Another Doug-fir deck cut and installed.

I' m gonna have to take a day in the fur shed to sharpen some blades.


----------



## hassell (Feb 9, 2010)

Looking mighty fine I do say.


----------



## 220swift (Mar 2, 2011)

man that looks great.......


----------



## bar-d (Feb 3, 2010)

Purdy!!


----------



## glenway (Mar 27, 2011)

Some wide planks there :smile:. Why the narrow boards at the far end? Will the deck get some type of oil finish?

Never saw a deck like that. Around here it's plastic wood or treated pine.


----------



## catcapper (Feb 11, 2010)

I should have some kinda fancy reason for put'in the three 2 X 8's on the edge to make me seem like a pretty smart fella, but I don't. The 2 X 8 is the flitches that were cut when I was squaring the cant to a 12 X 12 from the log. Theres three 2 X 8's up against the house too so both sides match.

The decks will get a rolling of waterproofing Glen--- something like Thompsons or even one of the new types of poly stains.

The DF planks are way cheaper than the plastic of treated stuff and after a couple treatments, they'll last for years. Theres DF barns up in this country that are well over 100 years old.

A fella can do different things, with different trees, at different times of the year just like the old timers use to do if ya know the tricks of the trade.

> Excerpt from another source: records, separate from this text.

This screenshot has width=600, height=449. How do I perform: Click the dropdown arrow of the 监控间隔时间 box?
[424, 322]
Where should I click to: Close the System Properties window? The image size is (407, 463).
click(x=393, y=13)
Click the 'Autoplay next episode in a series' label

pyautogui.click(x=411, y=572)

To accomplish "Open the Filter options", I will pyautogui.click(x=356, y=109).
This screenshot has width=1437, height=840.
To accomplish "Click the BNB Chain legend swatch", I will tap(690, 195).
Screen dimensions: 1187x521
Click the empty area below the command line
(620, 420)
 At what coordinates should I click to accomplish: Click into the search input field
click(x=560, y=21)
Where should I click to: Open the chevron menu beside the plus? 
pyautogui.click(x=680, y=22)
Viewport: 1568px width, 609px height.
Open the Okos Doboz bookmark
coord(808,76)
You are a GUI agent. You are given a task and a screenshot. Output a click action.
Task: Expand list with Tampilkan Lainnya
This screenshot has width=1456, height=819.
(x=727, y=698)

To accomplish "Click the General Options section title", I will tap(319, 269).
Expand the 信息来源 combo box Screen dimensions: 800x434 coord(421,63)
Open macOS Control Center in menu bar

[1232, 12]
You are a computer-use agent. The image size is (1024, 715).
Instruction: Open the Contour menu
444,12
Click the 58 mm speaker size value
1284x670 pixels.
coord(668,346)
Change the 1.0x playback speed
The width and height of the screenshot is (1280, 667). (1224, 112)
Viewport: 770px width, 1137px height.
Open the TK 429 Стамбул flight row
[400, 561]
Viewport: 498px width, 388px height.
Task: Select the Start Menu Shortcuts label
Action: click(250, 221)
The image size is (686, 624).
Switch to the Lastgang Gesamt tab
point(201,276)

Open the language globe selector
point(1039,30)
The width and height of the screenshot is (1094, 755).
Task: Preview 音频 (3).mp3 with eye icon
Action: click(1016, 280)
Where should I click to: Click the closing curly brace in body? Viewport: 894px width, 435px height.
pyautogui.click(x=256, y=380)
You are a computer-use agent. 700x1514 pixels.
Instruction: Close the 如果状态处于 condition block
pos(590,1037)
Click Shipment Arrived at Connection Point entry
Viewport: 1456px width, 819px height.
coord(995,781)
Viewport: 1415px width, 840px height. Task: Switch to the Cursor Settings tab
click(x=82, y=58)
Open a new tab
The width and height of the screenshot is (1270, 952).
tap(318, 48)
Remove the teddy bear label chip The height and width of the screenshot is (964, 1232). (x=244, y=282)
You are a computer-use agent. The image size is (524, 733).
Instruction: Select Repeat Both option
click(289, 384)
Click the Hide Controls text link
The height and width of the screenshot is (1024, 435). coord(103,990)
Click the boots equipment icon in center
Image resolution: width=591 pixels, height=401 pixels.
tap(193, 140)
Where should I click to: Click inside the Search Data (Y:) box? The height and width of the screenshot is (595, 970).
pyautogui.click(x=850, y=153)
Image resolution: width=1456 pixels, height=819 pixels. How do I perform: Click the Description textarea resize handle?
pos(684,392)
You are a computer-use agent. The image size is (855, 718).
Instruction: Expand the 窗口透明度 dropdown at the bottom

Stand'in dead DF--- great for decks--- try use'in Ponderosa, and you'll have some rotten boards in a couple years.

awprint:


----------



## prairiewolf (Feb 19, 2012)

Nice !! Nothing looks better than natural wood on decks and porches IMO. I know the new stuff is less maintenance, but just doesnt appeal to me. It is like having a stucco sided house in the mountains, lol


----------



## glenway (Mar 27, 2011)

Good stuff! It all makes sense now.


----------



## youngdon (Mar 10, 2010)

That sure is purdy Dave.


----------



## Ruger (Jan 22, 2011)

Looks great! When you go to the lumber yard you go to the real lumber yard. Get the trees and mill them yourself, awesome!


----------